======== Exercise data

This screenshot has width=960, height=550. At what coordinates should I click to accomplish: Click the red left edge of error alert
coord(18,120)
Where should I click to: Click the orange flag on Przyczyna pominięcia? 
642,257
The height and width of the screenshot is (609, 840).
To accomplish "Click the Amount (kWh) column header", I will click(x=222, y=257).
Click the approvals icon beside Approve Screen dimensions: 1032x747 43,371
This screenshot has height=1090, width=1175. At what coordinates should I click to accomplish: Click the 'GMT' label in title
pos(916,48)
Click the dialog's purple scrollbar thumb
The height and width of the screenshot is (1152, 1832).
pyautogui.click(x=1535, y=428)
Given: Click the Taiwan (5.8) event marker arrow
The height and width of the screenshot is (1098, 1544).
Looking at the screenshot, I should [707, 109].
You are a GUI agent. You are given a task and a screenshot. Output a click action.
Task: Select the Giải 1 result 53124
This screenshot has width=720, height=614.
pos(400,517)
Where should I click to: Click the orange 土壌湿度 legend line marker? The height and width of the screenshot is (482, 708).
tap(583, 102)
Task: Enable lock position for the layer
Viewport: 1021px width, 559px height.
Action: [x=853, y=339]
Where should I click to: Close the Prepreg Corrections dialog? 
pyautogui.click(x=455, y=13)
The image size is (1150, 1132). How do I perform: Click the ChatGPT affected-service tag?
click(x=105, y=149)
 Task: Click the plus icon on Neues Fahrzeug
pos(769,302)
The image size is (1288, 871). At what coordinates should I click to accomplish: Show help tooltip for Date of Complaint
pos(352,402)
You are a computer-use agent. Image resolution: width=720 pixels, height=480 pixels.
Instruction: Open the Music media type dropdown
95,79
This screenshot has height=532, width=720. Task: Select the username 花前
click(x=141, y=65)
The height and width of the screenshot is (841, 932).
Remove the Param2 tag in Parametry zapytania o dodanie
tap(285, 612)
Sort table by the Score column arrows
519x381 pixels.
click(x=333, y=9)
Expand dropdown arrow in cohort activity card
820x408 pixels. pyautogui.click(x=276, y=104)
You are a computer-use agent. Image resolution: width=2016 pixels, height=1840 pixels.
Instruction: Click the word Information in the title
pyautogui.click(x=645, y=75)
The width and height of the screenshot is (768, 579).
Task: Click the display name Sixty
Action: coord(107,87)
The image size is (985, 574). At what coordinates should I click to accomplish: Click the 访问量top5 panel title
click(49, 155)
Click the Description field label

================

• [Your goal]: Every line of the listing that holds "agent" counts once. Say how many such lines there are, using only a number.

• [Task response]: 3